Supplied entries:
------------

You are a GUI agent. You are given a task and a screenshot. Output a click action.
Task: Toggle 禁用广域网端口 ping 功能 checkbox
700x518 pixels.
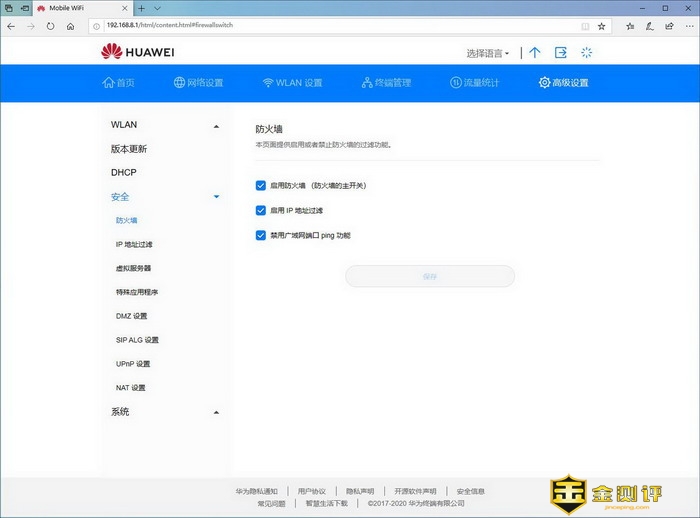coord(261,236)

------------

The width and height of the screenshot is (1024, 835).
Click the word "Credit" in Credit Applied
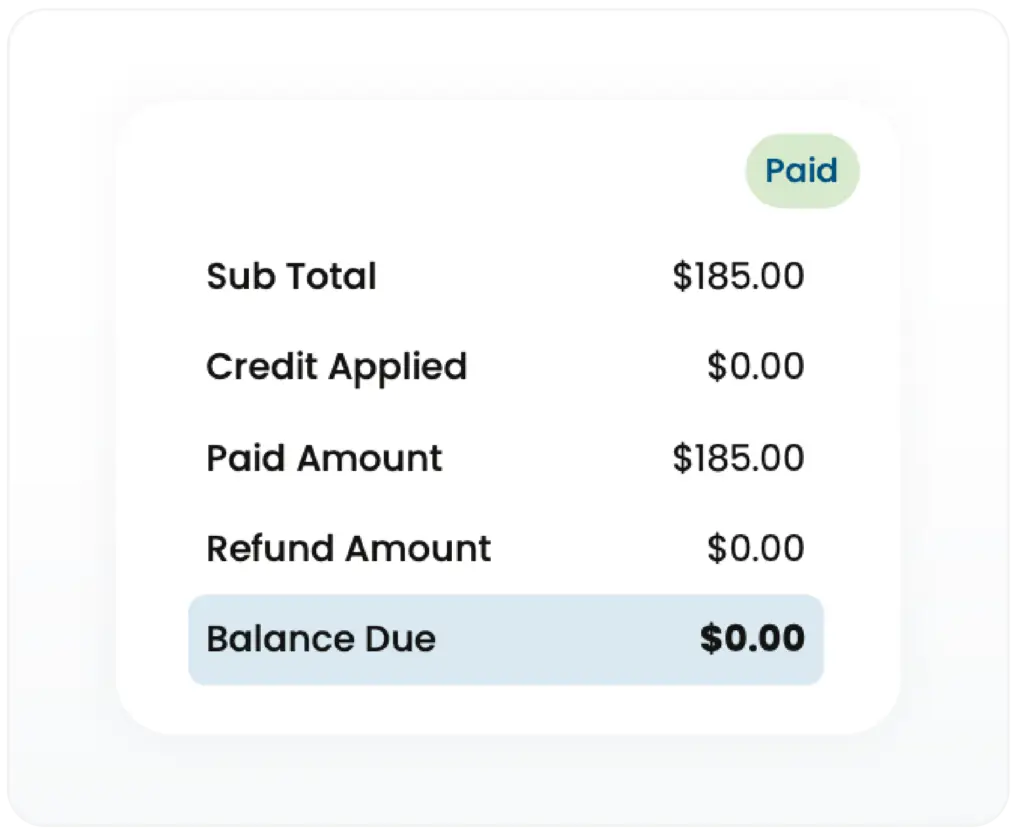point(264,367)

------------

The problem: Scanning the data above, copy out every line where "screenshot" is found.

Result:
You are a GUI agent. You are given a task and a screenshot. Output a click action.
The width and height of the screenshot is (1024, 835).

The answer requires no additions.